§ Extracted text
*** Block opens ***
People often confuse the assumptions needed to estimate parameters from their models and the assumptions to create confidence intervals and do hypothesis tests.  The most salient example is linear regression.  Even without making any assumptions, you can always fit a line to your data.  That’s because ordinary least squares is just an estimation procedure: given covariates X and outcomes Y, all you need to do is solve a linear equation.  Does that mean your estimate is good?  Not necessarily, and you need some assumptions to ensure that it is.  These are that your measurement errors are on average 0, they have the same variance (homoskedasticity), and they’re uncorrelated.  Then your regression line will be unbiased and your coefficient estimates will be “best” in a statistical sense (this is the Gauss-Markov theorem).  Of course, for this to work you also need more data points than parameters, no (near) duplicated covariates, and a linear relationship between Y and X, but hopefully you aren’t trying to use ordinary least squares if these don’t hold for your data!

Notice that there are no normality assumptions for the Gauss-Markov theorem to hold; you just need to assume a few things about the distribution of your Y data that can sort of be checked.  Normal theory only comes into play if you want to use “nice” well-known distributions to construct confidence intervals.  If you assume your errors are independent and identically distributed Gaussian mean-0 noise with common variance, then you can carry out F-tests for model selection and use the t-distribution to construct confidence intervals and to test whether your coefficients are significantly different from 0.
*** Block closes ***
§ Required work
Reproduce the passage on regression assumptions, starting at "Notice that there" and ending at "different from 0.". None of the records is needed for this work.

§ Dataset extract
*** Block opens ***
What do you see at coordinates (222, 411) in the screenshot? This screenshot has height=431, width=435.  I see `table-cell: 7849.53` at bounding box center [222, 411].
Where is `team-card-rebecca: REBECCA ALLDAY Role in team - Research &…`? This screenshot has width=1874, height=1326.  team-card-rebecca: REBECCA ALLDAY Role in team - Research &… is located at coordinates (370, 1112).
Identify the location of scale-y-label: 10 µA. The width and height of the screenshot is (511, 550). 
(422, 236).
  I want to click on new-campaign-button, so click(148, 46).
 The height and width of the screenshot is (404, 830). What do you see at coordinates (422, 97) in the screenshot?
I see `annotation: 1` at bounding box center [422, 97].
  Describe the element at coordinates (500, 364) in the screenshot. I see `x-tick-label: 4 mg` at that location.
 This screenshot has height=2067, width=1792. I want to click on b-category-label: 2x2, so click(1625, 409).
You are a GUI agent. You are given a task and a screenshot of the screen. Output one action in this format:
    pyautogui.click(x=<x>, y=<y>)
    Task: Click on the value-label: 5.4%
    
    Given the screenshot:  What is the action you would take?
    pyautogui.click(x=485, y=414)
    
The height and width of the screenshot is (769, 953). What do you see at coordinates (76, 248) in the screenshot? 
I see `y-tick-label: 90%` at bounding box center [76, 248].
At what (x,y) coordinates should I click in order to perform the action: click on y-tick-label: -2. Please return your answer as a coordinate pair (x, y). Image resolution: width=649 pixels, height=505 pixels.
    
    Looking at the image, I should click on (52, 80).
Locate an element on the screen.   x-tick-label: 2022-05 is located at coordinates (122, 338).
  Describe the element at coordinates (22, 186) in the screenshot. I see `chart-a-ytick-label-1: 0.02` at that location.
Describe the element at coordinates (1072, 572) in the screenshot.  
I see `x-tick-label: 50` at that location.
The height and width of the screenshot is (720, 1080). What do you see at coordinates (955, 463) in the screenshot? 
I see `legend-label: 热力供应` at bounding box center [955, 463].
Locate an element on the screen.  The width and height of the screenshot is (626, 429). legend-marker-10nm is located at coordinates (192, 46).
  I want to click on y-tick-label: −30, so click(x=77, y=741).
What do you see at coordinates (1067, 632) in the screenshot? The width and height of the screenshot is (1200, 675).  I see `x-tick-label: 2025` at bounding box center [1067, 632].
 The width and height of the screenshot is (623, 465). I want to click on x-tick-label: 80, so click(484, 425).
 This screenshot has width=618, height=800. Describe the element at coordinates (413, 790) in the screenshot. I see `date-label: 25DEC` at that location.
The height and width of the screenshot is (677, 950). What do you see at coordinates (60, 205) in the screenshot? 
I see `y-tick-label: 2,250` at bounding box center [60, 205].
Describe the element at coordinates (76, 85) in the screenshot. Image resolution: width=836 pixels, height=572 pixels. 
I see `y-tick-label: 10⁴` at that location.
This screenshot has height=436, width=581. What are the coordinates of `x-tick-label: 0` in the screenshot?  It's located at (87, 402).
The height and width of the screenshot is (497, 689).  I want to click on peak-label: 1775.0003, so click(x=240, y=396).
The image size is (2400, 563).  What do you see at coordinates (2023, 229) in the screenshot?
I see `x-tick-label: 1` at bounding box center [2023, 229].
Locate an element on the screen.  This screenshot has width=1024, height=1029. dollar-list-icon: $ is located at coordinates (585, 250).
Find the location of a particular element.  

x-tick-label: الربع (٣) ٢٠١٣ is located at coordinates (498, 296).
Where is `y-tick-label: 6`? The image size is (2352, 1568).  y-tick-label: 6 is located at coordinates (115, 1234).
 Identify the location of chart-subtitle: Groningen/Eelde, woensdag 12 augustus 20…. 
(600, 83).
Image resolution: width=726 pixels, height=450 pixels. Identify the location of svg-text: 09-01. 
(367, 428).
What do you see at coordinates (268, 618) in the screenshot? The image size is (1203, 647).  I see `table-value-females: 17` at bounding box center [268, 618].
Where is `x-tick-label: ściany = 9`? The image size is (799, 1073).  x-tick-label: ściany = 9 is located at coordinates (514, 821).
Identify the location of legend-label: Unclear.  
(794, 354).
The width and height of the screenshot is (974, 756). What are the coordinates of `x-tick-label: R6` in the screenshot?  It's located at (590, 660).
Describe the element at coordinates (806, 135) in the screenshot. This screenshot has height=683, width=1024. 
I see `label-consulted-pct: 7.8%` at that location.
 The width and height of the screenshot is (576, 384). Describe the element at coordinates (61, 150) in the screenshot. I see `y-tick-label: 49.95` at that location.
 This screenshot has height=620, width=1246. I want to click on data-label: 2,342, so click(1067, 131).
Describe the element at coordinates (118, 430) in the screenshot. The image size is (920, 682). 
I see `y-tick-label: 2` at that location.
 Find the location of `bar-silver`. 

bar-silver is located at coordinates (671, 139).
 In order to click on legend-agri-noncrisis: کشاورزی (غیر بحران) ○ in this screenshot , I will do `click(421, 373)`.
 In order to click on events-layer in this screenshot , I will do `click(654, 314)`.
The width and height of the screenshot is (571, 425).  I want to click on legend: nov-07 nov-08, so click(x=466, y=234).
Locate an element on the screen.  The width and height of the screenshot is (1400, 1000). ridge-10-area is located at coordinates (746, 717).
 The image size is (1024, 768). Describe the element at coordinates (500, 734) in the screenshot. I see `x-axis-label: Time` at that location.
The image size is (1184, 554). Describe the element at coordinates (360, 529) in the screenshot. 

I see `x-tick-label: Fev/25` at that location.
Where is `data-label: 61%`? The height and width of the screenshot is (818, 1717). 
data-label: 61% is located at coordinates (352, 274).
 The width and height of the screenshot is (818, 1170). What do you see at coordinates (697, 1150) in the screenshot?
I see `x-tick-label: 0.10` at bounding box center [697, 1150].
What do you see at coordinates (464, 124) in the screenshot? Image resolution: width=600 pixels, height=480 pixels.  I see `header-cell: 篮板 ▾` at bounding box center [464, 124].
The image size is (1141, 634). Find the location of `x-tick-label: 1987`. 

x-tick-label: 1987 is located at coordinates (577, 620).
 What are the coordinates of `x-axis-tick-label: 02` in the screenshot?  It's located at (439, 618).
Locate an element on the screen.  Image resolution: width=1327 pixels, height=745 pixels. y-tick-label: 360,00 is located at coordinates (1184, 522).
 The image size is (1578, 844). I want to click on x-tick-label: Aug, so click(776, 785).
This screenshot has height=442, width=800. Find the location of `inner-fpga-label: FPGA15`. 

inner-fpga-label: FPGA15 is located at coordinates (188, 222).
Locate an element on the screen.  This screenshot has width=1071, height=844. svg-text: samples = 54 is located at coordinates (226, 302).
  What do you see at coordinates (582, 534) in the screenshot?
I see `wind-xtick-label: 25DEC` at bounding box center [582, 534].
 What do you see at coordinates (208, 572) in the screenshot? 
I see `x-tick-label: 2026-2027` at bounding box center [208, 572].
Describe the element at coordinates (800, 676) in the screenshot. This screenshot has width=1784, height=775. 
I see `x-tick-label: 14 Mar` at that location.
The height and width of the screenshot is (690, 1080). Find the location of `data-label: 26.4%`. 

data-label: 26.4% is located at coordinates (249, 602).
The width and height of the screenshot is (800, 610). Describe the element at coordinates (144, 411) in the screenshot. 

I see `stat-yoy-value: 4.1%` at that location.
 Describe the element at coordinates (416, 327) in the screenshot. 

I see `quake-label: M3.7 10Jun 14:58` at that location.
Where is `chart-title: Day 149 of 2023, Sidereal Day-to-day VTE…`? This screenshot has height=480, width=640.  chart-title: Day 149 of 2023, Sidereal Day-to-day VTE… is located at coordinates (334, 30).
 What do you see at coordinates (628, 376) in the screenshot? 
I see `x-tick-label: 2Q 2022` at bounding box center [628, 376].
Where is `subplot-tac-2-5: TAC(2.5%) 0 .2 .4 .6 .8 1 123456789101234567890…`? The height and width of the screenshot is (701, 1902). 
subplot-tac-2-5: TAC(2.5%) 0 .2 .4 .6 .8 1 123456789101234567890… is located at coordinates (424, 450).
*** Block closes ***
§ Expected answer
Notice that there are no normality assumptions for the Gauss-Markov theorem to hold; you just need to assume a few things about the distribution of your Y data that can sort of be checked.  Normal theory only comes into play if you want to use “nice” well-known distributions to construct confidence intervals.  If you assume your errors are independent and identically distributed Gaussian mean-0 noise with common variance, then you can carry out F-tests for model selection and use the t-distribution to construct confidence intervals and to test whether your coefficients are significantly different from 0.